Impact Evaluations 101

LEO’s preferred research modality is impact evaluations. Why? Because we want to understand if it is truly the intervention that produces the outcomes that the program desires to achieve, and not some other factor.

A randomized controlled trial (RCT) is the gold standard in evaluation work. It has several important elements:  

  • A well-defined intervention.  
  • Measurable outcomes for the intervention.
  • An ample sample size, meaning that there are enough recipients to show that it is the intervention that causes the change.
  • Random assignment into services to ensure other variables are removed—such as changes to the environment, policy changes, and changes in the economy—so that you know that it was your intervention that caused the desired outcomes.

Most agencies don’t have enough resources to serve everyone who needs their services. So they turn people away or distribute slots for a service in a casual way. Putting rigorous randomization procedures in place allows an organization to distribute slots in a program in a more fair way that allows us to learn. 

Let’s say an organization has 200 slots for a particular program, but 500 people come through their doors asking for this service. Randomization requires the organization to screen everyone the same way and then use a lottery to determine which of the 500 people will receive the service (and join the treatment group) and which will not receive the service (and join the control group) because of the program's limited capacity.  

When we study both groups, we can attribute changes within the treatment group solely to the intervention. We are able to do this knowing that—because a random lottery was used to determine who got the service—the treatment and control groups looked the same at the start.  

Think about how the social service sector often measures success: by measuring outputs, or the number of people served in a year. A more sophisticated approach is to measure success based on outcomes—the results that clients have experienced because of the organization’s services. 

An RCT is distinct in that it helps an organization understand what would have happened in the absence of the organization’s intervention.

People Talking

Let's illustrate with a couple of examples.

Consider a homeless shelter. An output-based evaluation of a homeless shelter might define success as sheltering a certain number of people on a given night, looking at how many people were helped (the number of people who are homeless) and the intervention they received (nights at a homeless shelter).  

By contrast, an outcome-based evaluation of the same homeless shelter might look at the percentage of clients who moved out of the shelter and into their own housing, and maintained that housing for 12 months. The program might have a goal to help 70% of its clients transition out of the shelter and into housing that they maintain for 12 months.  

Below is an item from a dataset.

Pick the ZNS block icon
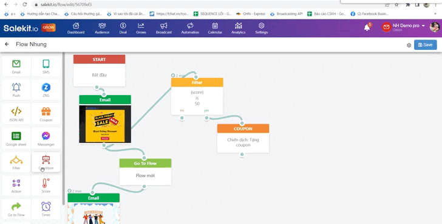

Outcome-based measurements take evaluation to the next level, yet they can often be misleading. What if one year, the organization helped 80% of its clients transition to housing, and the next year, only 20%? Did the program lose its effectiveness? Maybe. Or maybe not. What else was going on?  

For example, what if the federal government gave the organization a lot of resources to helps clients transition to housing the first year, but those resources didn’t exist at the same level in the second year. Is the program a failure? No. The decline in clients transitioning to housing was due to a resource issue. That is why impact evaluation through RCTs is critical.   

An impact evaluation takes our analysis of the homeless shelter’s services a step further. Let’s say the homeless shelter has 500 beds and--this year--125 housing vouchers for people to use to rent their own apartments. Let’s say that 300 people staying in the shelter were ready to transition into their own housing. The organization could randomly assign the 125 housing vouchers among the 300 clients. Then, we could assess what happens to both sets of clients—those who got the vouchers and those who didn’t. 

If outcomes for the 175 people who didn’t get the vouchers and the 125 who did look relatively similar, the evidence would point to a lack of effectiveness for the housing voucher intervention. However, if the 125 people who get the vouchers have better outcomes than the people who didn’t receive the vouchers, then those outcomes would be attributed to the voucher intervention.

We see the same ideas played out in a study of a community college completion program. A community college may conduct an output evaluation that looks at the numbers of students they are serving. By contrast, an outcome evaluation may look at the number of students who persist through their course load and complete a degree or certificate program. An RCT would look at the outcomes of persistence and completion by comparing a group of students who got an intervention—such as intensive case management—with a group that didn’t. This would allow us to understand if the intensive case management worked—did the students who had the extra help persist and complete community college at much higher rates, thus justifying the investment in case managers in the first place?

Social service agencies have limited resources. Randomized controlled trials allow them to understand where best to put their resources to make the most profound impact toward their missions.